Another new judge, Beverley Nichols, (who had just published his classic Up the Garden Path), sets a quite badly-phrased competition, but this is the gist. Beaverbrook has sent James Douglas not (as he thinks) Radclyffe Hall’s The Well of Loneliness, but Mrs. Gaskell’s Cranford by accident. Douglas, who has been the butt of parodies in these competitions before, was the editor of the Sunday Express, and known for his acerbic reviews and editorials, and his campaigns against obscene books, The Well of Loneliness in particular. Beaverbrook has asked for the headline ‘A Book That Britain Should Burn’. (The attack on Hall in 1928 had been headlined ‘A Book That Britain Should Ban’, and concluded ‘I would rather give a healthy boy or a healthy girl a phial of prussic acid than this novel. Poison kills the body, but moral poison kills the soul.’ The key line in The Well of Loneliness is ‘they were not divided that night’. Strong meat.)
Actually, although the setting is a mess, this is a competition that could be set now.

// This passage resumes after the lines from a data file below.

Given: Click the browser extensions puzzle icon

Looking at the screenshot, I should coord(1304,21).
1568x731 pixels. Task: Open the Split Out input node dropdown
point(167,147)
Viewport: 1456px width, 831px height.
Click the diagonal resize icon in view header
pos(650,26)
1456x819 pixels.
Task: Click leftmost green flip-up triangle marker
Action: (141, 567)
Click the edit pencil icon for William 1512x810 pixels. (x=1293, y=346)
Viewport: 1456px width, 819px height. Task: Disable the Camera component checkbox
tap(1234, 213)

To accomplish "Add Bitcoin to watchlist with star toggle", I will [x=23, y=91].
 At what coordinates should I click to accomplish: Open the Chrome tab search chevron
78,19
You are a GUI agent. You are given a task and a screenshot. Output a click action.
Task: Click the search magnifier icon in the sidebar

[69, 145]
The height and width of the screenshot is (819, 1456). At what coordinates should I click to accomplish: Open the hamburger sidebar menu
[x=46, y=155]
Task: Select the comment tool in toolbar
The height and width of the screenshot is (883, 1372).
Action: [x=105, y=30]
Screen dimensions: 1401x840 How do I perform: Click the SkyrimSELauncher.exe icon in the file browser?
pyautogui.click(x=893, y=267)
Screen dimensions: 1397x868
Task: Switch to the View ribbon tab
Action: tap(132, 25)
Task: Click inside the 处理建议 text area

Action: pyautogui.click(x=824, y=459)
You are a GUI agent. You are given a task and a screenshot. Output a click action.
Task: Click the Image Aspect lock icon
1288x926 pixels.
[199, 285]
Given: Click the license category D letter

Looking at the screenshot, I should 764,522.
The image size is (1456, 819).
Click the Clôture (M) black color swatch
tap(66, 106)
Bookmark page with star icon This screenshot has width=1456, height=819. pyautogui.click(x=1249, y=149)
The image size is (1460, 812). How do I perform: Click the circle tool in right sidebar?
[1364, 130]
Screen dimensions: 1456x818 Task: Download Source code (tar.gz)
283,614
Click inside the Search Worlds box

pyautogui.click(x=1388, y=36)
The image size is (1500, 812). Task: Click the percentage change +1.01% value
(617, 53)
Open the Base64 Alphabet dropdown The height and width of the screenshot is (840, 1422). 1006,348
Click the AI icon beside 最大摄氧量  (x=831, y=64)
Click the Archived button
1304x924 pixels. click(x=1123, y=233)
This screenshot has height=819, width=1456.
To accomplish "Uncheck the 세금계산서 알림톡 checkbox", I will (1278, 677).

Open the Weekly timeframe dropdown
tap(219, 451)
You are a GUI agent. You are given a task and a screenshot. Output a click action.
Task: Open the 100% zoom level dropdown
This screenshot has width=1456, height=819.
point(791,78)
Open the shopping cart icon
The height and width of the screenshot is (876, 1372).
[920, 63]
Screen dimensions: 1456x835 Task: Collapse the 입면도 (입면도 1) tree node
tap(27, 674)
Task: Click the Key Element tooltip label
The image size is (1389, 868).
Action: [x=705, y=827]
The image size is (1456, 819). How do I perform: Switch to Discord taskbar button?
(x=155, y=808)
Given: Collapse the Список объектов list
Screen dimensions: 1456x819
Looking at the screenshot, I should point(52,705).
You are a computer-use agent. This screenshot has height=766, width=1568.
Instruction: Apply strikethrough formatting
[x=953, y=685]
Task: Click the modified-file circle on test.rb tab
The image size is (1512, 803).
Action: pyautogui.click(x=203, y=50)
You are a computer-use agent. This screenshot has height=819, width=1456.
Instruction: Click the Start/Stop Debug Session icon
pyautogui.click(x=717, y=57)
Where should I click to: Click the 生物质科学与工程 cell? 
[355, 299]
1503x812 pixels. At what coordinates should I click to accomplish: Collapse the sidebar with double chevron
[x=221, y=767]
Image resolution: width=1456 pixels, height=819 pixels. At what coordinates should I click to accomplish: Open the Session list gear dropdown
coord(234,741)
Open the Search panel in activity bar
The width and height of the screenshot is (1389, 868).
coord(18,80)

In fact Nichols feels that not many readers have heard of Douglas (we know this is not true), and that the relatively light postbag is possibly because it is impossible to parody a parody. He quotes a Douglas line, ‘Mars is the Moloch of Motherhood’, an opening line, but to what, alas, I don’t know. It certainly augurs badly.
The first prize goes to William Bliss, and the second to Non Omnia.
I think these two are both brilliant. 141B also promises fun – six celebrities are banned from entry through the pearly gates by St. Peter. What witty remarks did they use to get in? The six are: Edith Sitwell, Gandhi, Noel Coward (a friend of Nichols), Winston Churchill, Bernard Shaw and Mayor Walker (Jimmy Walker was the mayor of New York from 1926 to 1932, until September 1st, when he stepped down in the face of corruption scandals. At the time, he was In Europe, keeping out of the way of any charges). But Nichols describes the entries as ‘third rate quibbling’, declines to give a prize, manages an honourable mention for Pibwob, and is prepared only to quote Cuniculus, who has Churchill saying ‘I have not yet worn a halo’.